As the years pass in ministry, you can develop a real closeness with many of the people in a congregation. As Paul writes, we can detect how dear are the bonds he has with those at Thessalonica. The ministry of “pastoral care” goes along with ministry of the word.
    2:8, “We loved you so much that we were delighted to share with you not only the gospel of God but our lives as well, because you had become so dear to us.” There was a genuine love there that prompted the apostle to hold nothing back - to share his ‘soul’ as well as the saving message of Jesus. They’d become dear, there was real agape or divine love. Paul draws on a couple of family metaphors to express this closeness. 2:7, “we were gentle among you, like a mother caring for her little children.” The image is actually that of a mother-nurse as in breastfeeding, taking tender care of a little one – real nurture and support. Then further on in verse 11, “For you know that we dealt with each of you as a father deals with his own children, encouraging, comforting and urging you...” Subtle shift here to a dad’s perhaps more challenging and confrontational role: still caring and loving, with comfort and encouragement, but also urging, exhorting, like a coach calling forth that little bit extra in an athlete, urging them to stretch beyond past performance to the max they’re capable of. This is part of my job description! Yet it runs the risk of offending people much more than just ‘encouraging’ and ‘comforting’. So I beg your graciousness and need you to cut me some slack when, as your pastor, trying to be obedient to the Lord’s prompting, I may challenge you and urge you on some matter. Recognizing that I quite likely have some growing to do in that area myself!
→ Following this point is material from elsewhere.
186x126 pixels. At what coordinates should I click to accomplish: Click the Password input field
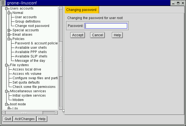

After 25 years in ministry, I may be better at some aspects than when I began, but I’m certainly not perfect. Did you know that after hundreds of years, a model preacher has been found to suit everyone? He preaches exactly 20 minutes and then sits down. He condemns sin, but never hurts anyone’s feelings. He works from 8 am to 10 pm in every type of work from preaching to custodial service. He tithes weekly to the church and stands ready to contribute to every good work that comes along.
    He is 26 years old and has been preaching 30 years. He’s tall and short, thin and heavyset, and handsome. He has one brown eye and one blue; hair parted down the middle, left side dark and straight, the right brown and wavy.
    He has a burning desire to work with teenagers, and spends all his time with older folks. He smiles all the time with a straight face because he has a sense of humour that keeps him seriously dedicated to his work. He makes 15 calls a day on church members, spends all his time evangelizing the unchurched, and is never out of the office.
    Now, if your pastor doesn’t quite measure up to that, you’re in luck - there’s a chain letter going around you might be interested in. No cost involved. You send a copy of the letter to 6 other churches that are tired of their ministers too. Then you bundle up your pastor and send him to the church at the bottom of the list. In one week you will receive 16,436 pastors, one of whom should be just about perfect! But beware – one church broke the chain and got their old pastor back! Let’s pray.